When it comes to biobased chemical off-taker market adoption which sectors are ahead of the curve and already using biobased chemicals regularly? What industry sector do you believe will become the ‘honey-pot’ for biobased chemical producers?

We see more uptake in biobased chemicals coming from sectors where biotechnology is solving primarily for a problem other than environmental sustainability or reducing dependence on petroleum. Sustainability programs—now ubiquitous—are driving interest in environmentally acceptable options, but the sectors really adopting biobased technology are driven by other issues, such as mitigating reputational risk, delivering health and safety benefits, complying with regulations or lowering operating costs.

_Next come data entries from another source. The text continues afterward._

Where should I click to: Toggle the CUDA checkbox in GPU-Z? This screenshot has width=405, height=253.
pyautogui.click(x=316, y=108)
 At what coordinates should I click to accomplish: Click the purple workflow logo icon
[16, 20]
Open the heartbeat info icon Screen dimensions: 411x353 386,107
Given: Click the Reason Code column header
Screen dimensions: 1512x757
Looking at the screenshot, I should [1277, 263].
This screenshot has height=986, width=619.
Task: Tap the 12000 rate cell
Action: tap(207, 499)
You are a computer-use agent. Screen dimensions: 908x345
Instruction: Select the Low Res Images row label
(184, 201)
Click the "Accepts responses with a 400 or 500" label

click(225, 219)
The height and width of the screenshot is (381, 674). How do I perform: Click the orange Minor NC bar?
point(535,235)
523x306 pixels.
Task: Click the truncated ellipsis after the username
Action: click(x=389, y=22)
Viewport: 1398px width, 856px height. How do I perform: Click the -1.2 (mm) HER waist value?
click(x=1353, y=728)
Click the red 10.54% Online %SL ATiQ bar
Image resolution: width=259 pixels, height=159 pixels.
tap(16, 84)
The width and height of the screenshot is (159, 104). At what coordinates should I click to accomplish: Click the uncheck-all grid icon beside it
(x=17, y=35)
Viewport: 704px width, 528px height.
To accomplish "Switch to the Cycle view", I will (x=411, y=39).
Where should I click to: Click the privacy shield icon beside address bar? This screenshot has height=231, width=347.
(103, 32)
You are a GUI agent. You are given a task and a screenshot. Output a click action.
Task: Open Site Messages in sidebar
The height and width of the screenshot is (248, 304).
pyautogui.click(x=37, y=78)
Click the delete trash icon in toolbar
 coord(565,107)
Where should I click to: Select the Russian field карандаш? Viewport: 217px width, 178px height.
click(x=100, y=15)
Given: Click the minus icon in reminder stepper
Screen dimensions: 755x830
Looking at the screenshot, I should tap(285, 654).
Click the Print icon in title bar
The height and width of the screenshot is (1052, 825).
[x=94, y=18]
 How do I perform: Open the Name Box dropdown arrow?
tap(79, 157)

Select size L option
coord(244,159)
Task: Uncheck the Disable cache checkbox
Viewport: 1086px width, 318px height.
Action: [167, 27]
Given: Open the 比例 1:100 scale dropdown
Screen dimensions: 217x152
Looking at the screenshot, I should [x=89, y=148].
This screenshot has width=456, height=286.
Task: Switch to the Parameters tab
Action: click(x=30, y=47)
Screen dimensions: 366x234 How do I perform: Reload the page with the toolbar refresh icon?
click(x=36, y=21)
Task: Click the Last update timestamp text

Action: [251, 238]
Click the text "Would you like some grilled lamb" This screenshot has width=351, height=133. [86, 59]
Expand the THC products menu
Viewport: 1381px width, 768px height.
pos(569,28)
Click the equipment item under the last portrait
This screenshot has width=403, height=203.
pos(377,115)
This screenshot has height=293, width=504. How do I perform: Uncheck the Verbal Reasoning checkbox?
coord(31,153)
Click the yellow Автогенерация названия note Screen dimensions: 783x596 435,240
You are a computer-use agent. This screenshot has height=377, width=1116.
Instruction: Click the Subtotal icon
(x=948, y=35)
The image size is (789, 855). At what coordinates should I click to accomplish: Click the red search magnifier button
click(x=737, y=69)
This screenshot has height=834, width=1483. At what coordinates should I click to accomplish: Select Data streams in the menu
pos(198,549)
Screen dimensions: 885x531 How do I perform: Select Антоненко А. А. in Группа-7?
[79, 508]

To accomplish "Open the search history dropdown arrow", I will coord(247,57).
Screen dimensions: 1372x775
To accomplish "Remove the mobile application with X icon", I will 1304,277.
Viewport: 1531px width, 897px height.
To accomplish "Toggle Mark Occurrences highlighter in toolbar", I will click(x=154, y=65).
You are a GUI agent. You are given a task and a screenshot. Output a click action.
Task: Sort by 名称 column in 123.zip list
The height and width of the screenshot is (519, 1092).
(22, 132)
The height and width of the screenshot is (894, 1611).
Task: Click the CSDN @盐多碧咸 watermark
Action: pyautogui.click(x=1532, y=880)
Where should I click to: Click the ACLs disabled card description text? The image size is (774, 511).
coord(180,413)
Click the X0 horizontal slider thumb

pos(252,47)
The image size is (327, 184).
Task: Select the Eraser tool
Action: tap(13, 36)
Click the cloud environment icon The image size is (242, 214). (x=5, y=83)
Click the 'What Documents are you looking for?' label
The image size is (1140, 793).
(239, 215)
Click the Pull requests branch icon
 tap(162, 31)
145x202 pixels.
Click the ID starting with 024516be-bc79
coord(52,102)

For example, we see adoption in industrial markets where heavy equipment is operating in sensitive environments such that a petroleum-based chemical spill or exposure could be costly, like offshore drilling vessels and work truck fleets. In consumer markets, a product that might come in close contact with a child or a pet—such as a household cleaner, where the benefits are focused on personal health and safety—is seeing faster commercialization. The honey-pot sectors are the ones where a biobased company can position a quick sustainability payback as a secondary or tertiary benefit behind some other kind of value delivered.

What role do you believe synthetic biology will have in advancing the biobased products available?

We are further downstream in the value chain, so this is a difficult question to answer. Broadly, research and development activity that leads to new ways to deliver chemistry which optimizes a combination of environmental safety, superior performance, and cost effectiveness should grow the overall market for alternatives to conventional chemistry. The industry is evolving. We can’t expect to replace all conventional, petroleum based chemistry with completely renewable, plant-based and biobased technology overnight. As momentum builds through commercial success of generally safer options, the adoption rate will accelerate across a range of technical solutions, including synthetic biology. At RSC Bio Solutions, we offer products that are derived primarily from plant-based ingredients for some applications. For other more rigorous applications the state-of-the-art biobased raw materials are insufficient from a performance standpoint and we work in the safest synthetic components possible to solve the user problem. The key to longer term advancement of industrial biotechnology is being able to deliver dependable solutions to show end users what is possible.